• Task brief: Only the lines from the line containing "Task: Open the 性别 gender dropdown" through the final line of the entries should be printed, exactly as given, with the pictures left out.
(Records to process)
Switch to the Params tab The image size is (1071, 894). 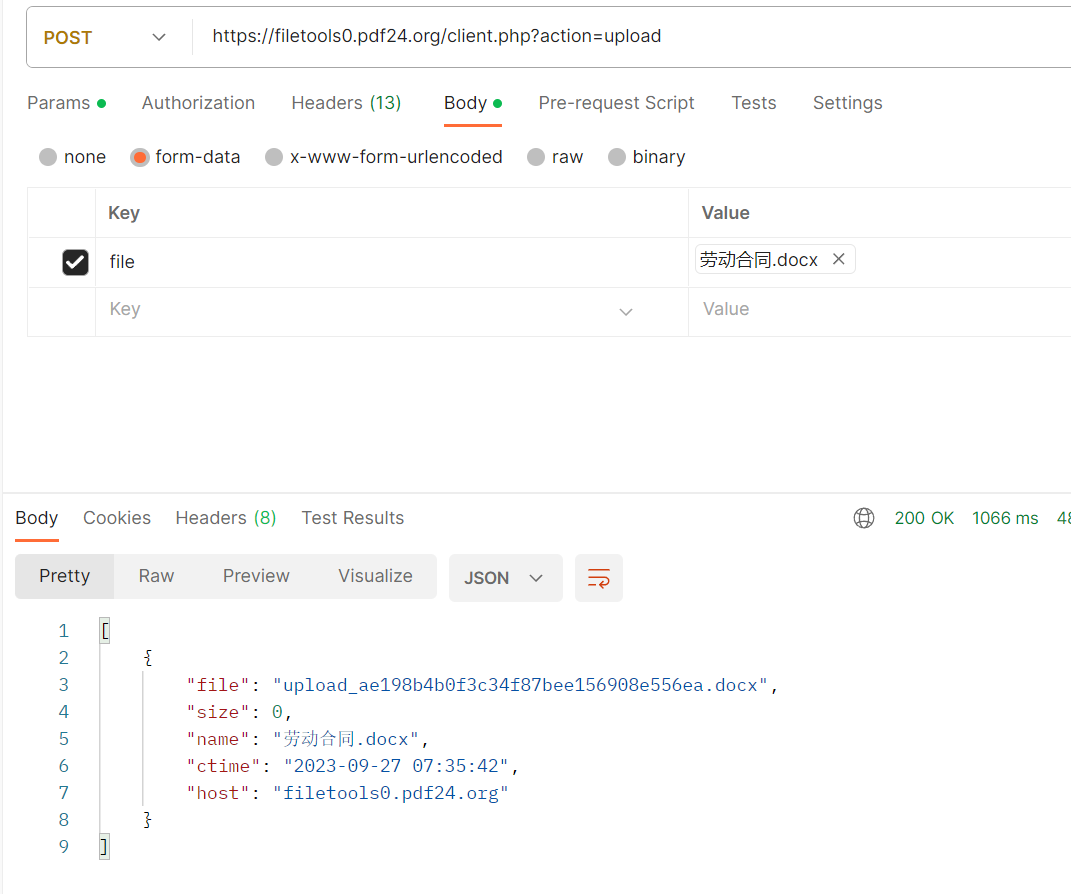pyautogui.click(x=58, y=103)
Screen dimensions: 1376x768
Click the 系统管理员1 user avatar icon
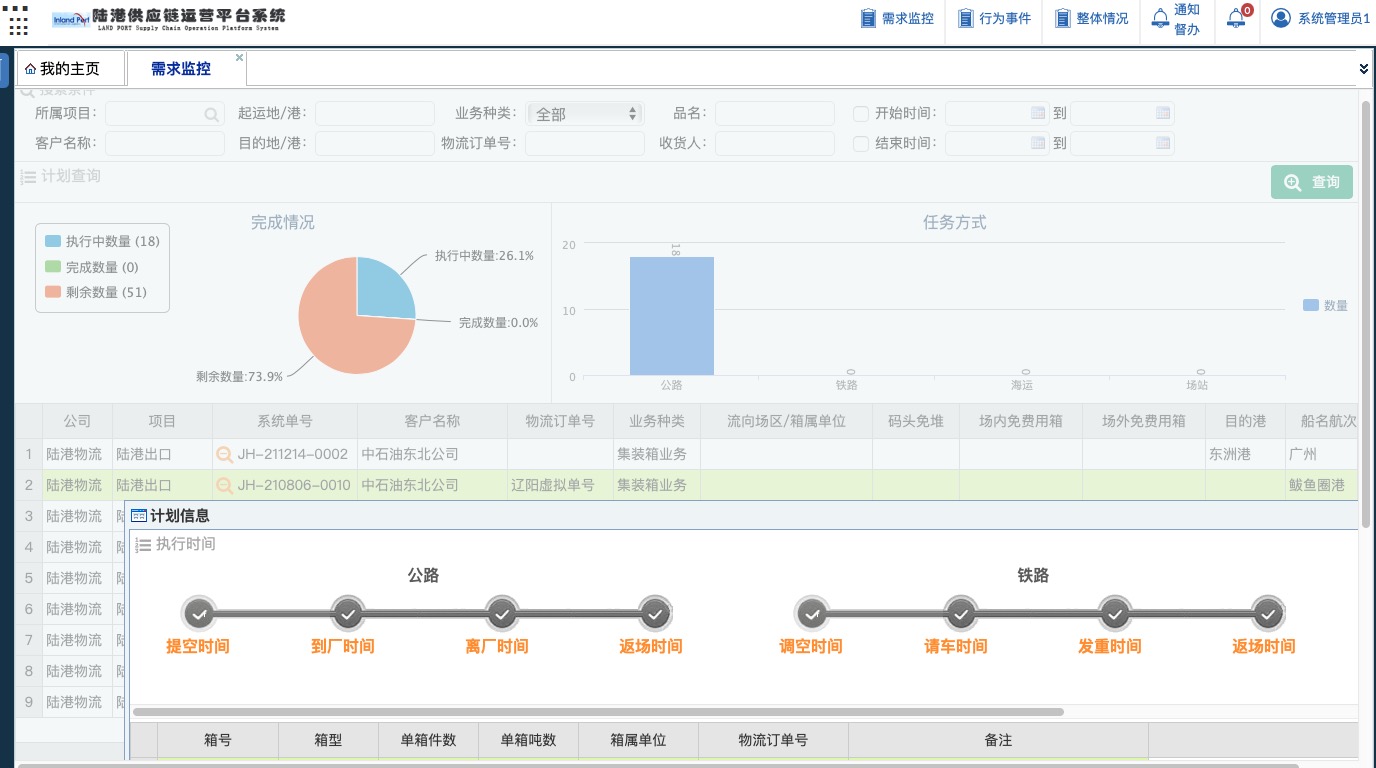(x=1280, y=18)
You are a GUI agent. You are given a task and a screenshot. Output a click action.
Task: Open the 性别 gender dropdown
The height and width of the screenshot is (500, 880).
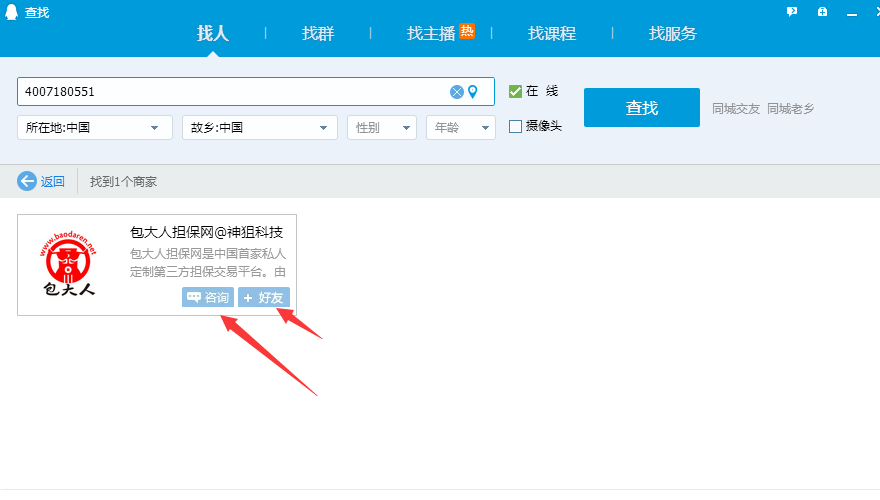coord(381,128)
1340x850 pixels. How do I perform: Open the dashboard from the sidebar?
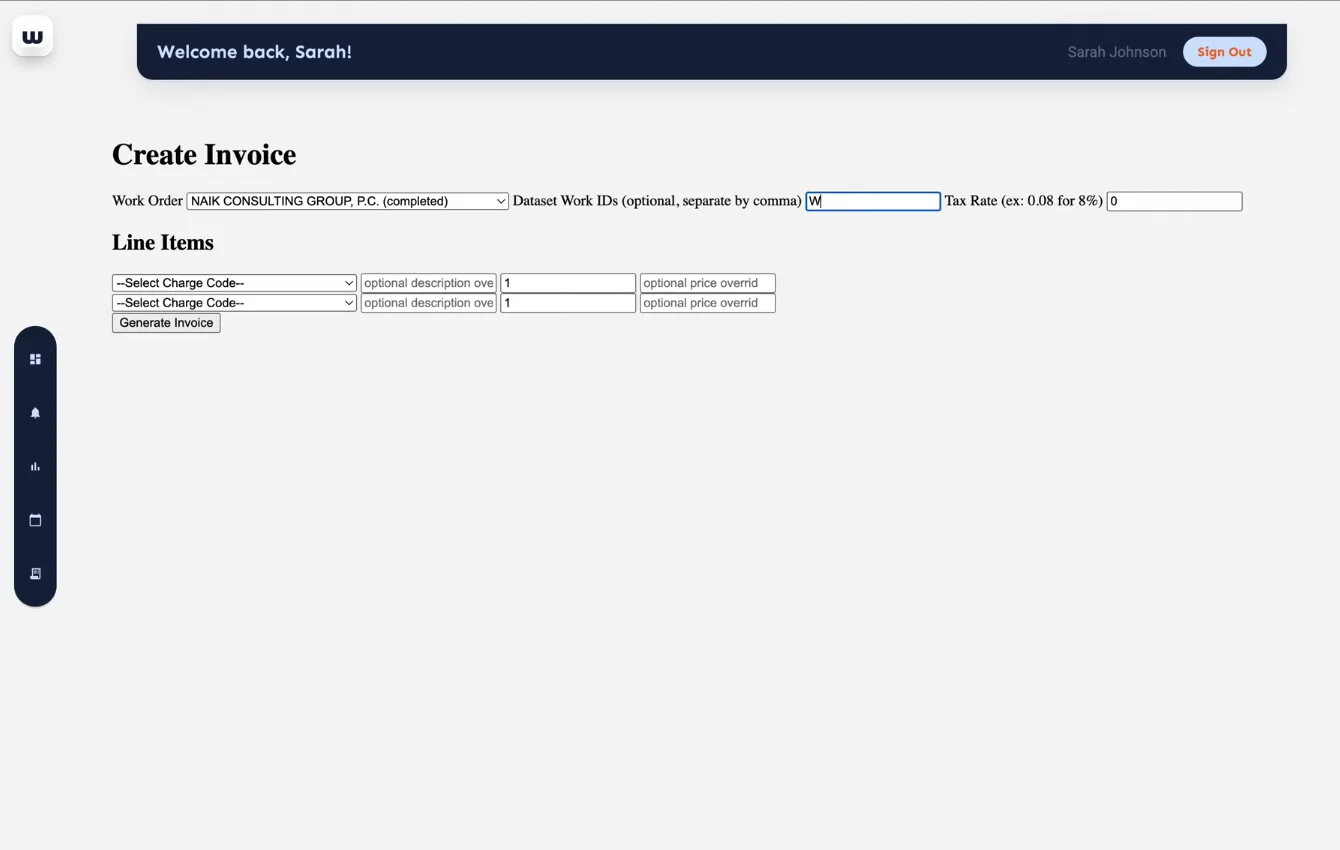point(35,358)
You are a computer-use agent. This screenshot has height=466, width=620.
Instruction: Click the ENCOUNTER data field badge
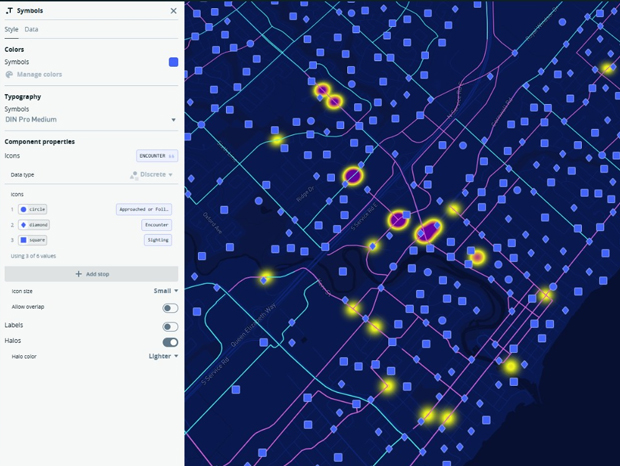click(x=157, y=156)
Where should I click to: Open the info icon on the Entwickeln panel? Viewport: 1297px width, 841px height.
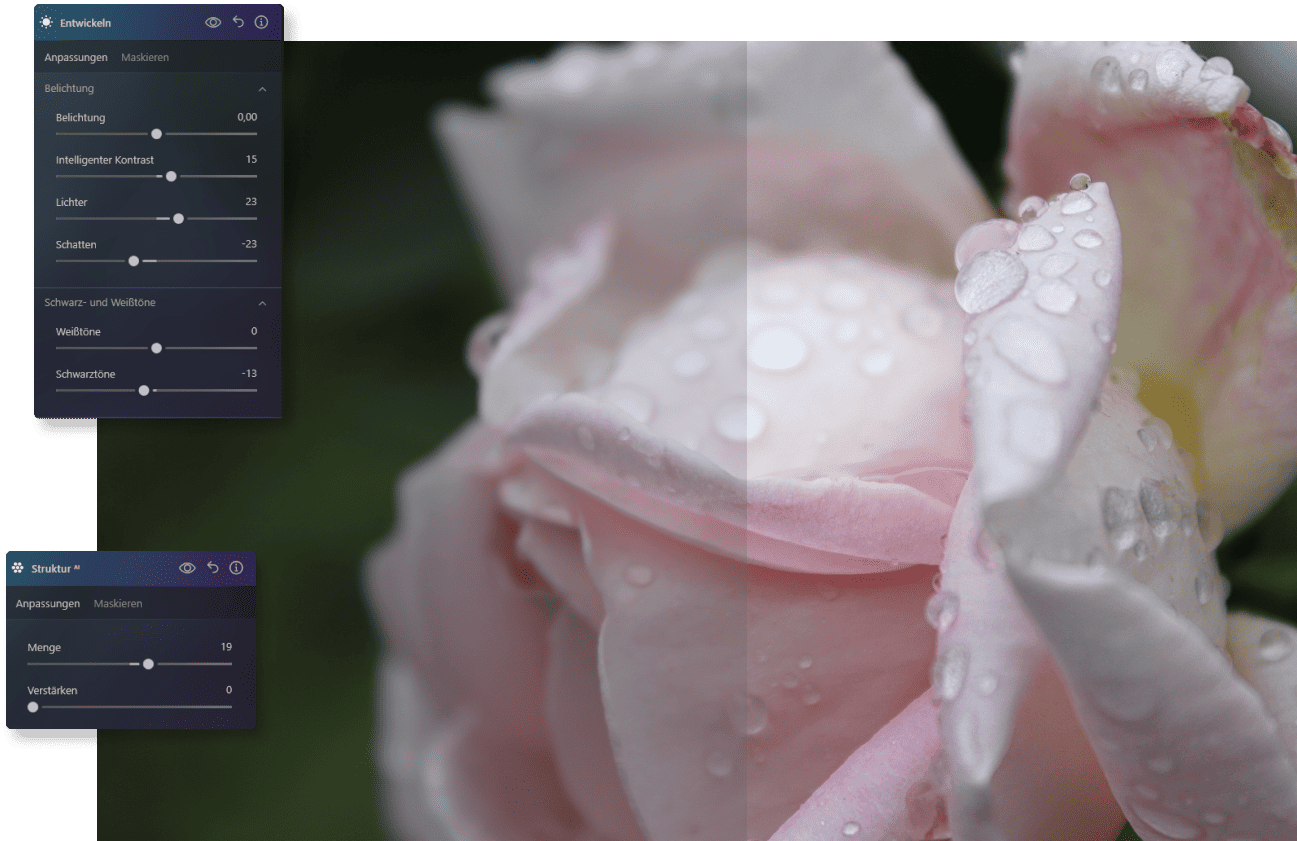(x=260, y=21)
(End Records to process)
• Final answer:
Task: Open the 性别 gender dropdown
The height and width of the screenshot is (500, 880).
coord(381,128)
1340x850 pixels. How do I perform: Open the dashboard from the sidebar?
point(35,358)
You are a computer-use agent. This screenshot has height=466, width=620.
Instruction: Click the ENCOUNTER data field badge
click(x=157, y=156)
Where should I click to: Open the info icon on the Entwickeln panel? Viewport: 1297px width, 841px height.
(x=260, y=21)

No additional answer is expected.